WEIGHT loss could prevent or even reverse diabetes, particularly in targeted populations at genetic risk of developing diabetes. Research presented at the European Society of Cardiology (ESC) Congress 2020 described a UK study assessing the impact of BMI compared to genetics for risk of developing diabetes.
The UK study of 445,765 participants determined inherited risk of diabetes using 6.9 million genes and recorded height, weight, and BMI. Researchers then stratified participants into five groups according to genetic risk of diabetes, and into five groups according to BMI. Participants were 54% female, with an average age of 57.2 years. Average follow-up of participants was to age 65.2 years and during follow-up 31,298 developed Type 2 diabetes.
Participants in the highest BMI group (average BMI: 34.5 kg/m2) had an 11-fold increased risk of diabetes compared with the lowest BMI group (average BMI: 21.7 kg/m2). Those in the highest BMI group had the greatest risk of developing diabetes of any group, including across all genetic risk groups. Statistical analysis was performed to assess risk of diabetes where high BMI was maintained over a greater period of time and found that the duration of high BMI did not impact risk of diabetes. Explaining the significance of this finding, Professor Brian Ference, University of Cambridge, Cambridge, UK, and University of Milan, Milan, Italy said: “This suggests that when people cross a certain BMI threshold, their chances of diabetes go up and stay at that same high-risk level regardless of how long they are overweight.”

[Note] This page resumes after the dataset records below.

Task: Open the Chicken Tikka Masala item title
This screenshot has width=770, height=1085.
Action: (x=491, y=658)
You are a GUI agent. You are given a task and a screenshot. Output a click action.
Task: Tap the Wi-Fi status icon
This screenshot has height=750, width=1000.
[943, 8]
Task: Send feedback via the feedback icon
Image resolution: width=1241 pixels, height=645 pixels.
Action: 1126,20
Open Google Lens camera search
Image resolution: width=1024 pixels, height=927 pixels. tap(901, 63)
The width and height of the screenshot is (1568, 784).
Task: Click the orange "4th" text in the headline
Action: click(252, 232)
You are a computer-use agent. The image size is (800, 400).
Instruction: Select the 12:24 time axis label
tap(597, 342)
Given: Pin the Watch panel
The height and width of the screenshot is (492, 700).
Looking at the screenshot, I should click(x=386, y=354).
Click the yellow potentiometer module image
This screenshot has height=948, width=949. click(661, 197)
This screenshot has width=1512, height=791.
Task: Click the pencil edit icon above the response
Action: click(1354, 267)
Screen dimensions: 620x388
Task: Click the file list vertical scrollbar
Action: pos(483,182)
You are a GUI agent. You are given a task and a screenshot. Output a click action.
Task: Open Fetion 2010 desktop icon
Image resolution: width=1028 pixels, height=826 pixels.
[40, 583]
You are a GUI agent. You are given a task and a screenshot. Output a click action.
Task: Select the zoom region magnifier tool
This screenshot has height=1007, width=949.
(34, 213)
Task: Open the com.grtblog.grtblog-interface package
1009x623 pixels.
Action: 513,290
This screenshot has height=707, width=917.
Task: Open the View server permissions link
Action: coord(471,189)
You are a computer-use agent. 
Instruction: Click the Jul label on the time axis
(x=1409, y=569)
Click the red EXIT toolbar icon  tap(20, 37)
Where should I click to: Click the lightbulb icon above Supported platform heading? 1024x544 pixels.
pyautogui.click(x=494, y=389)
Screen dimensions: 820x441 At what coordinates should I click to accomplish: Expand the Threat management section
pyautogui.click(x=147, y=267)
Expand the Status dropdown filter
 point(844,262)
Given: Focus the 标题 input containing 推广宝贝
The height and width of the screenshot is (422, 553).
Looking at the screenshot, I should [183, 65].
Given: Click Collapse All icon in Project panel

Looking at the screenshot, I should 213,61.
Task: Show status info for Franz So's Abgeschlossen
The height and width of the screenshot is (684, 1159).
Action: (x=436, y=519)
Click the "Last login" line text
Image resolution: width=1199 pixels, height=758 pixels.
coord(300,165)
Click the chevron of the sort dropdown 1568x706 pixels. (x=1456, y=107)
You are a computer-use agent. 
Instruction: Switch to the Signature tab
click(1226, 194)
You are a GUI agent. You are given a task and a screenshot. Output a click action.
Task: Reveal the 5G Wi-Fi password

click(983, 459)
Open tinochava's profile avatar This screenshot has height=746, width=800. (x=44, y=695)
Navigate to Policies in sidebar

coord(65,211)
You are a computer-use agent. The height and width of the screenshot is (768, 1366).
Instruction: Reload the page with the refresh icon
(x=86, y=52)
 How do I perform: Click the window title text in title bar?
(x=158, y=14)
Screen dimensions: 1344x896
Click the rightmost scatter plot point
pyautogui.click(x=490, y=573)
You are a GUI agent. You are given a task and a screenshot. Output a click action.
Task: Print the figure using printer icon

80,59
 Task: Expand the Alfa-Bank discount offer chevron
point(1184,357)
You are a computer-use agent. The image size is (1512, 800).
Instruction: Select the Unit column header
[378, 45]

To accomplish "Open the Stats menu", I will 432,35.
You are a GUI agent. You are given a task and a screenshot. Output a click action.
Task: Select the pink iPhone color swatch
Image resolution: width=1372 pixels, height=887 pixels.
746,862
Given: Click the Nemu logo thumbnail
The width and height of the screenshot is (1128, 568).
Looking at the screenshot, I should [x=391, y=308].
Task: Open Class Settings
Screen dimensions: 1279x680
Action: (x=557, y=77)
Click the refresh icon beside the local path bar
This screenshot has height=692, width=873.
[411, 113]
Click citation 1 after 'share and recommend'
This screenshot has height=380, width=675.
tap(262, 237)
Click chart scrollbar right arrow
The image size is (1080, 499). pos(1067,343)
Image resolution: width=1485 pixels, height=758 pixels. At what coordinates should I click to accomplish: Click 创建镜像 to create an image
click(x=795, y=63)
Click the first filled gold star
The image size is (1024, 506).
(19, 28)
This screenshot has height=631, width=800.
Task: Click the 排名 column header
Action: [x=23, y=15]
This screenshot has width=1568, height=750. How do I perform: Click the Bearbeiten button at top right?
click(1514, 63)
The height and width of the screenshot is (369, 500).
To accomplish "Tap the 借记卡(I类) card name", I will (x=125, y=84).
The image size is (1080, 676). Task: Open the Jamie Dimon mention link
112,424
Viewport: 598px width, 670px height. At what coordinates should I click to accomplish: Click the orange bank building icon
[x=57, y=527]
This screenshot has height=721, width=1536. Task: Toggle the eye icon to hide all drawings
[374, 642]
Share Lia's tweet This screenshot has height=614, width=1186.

Diabetes affected 463 million people worldwide in 2019, with 90% attributed to Type 2 diabetes mellitus cases. Since obesity is the main modifiable risk factor for diabetes, Prof Ference advocated targeting obesity in combatting diabetes: “It may also be possible to reverse diabetes by losing weight in the early stages before permanent damage occurs.” The study findings likely include individual variation in the BMI threshold that contribute to developing diabetes, as different people will develop abnormal blood sugar levels at different weights. Prof Ference explained the clinical message: “The findings indicate that most cases of diabetes could be avoided by keeping BMI below the cut-off which triggers abnormal blood sugar. This means that to prevent diabetes, both BMI and blood sugar should be assessed regularly. Efforts to lose weight are critical when a person starts to develop blood sugar problems.”